Extend the piece on choosing where to spend your energy when advocating for Palestine, picking up after its last paragraph.

» **Page text**:
========================================================================
That doesn't happen.
That activity is just begging for people to love you, to do the right thing, to treat you as a person. But just like you're making choices, they are making choices too. And it's not up to you to save people from the consequences of their choices.
Some of us have to start admitting to ourselves - to find some way to accept - that certain people will never see. They don't want to. The might not be able to.
This is not to say that we stop advocating. We will never be silent about our Palestinian brothers and sisters. We fight, we shout, we educate for them. But it is to say that you and I have to make decisions about where, and on whom, we are going to expend our energy. An already depleted, stretched energy, drained by the trauma of witnessing a genocide. The painful truth is: not everyone is worth an equal part of your time, and effort. Not everyone is worth any of your time and effort. At some point, you have to call it.
That person whom you've been going round and round and round with about Palestine, who simply won't listen or see (yeah, that person!), you need to accept that you might not be the one who gets through to them. It's possible that no-one will ever get through to them.

Spend more time on your allies. Spend more emotional labour on those who need us. Create and populate community. Direct your efforts in wise and discerning ways. This will not only develop you as a person, it will help you grow in healthy boundary setting, it will massively improve your mental health, lessen your mental load, and it will also make you a more effective ally in this fight. Don't throw your strength into black holes that devour everything you give us, but into which all light and life disappears.
And I already hear the protests rising like a wave... because they rise in me too. "But... but we can't give up on people! At some point we were ignorant about Palestine too! We have to keep trying! That isn't the Christian thing to do! What about grace!?"
========================================================================
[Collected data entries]
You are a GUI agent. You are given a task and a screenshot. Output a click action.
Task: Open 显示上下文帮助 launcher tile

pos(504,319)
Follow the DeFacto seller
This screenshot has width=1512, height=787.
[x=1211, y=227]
========================================================================
» **Final result**:
Firstly, I would ask you: "Yes, but when you started glimpsing the Palestinian fight for freedom, didn't you start digging deeper? Didn't you take hours out of your time to learn, listen, research, seek the truth? Is that how they are responding?"
Secondly... you think it isn't the "Christian thing do?"
Let's turn our eyes to Jesus...
Because Jesus talked about this dynamic to his disciples. He talked about pig and pearls. Even God himself taught that sometimes we have to make the decision to stop throwing valuable, precious things at creatures who don't even know that a pearl has any value. After all, what is a pearl necklace to a pig?
Let's be abundantly clear: This is not about deciding whether or not there is hope for another person. It is however about deciding how you are going to be a steward of your limited time and energy. Because that is a real responsibility we've been given by our Creator. Turn it towards wise investments. Walk in the light. Those who are seeking the light and truth and justice will seek you out. They will be looking for it. Don't burn yourself out by screaming at people who would have also been silent and enabling of the Holocaust, of slavery, of apartheid. Run towards those who love the light. Run after the Spirit and wherever he leads you.
You don't even have to "give up" on people.
You just have to release yourself from the unrightful responsibility of saving them.
Because you can't do that.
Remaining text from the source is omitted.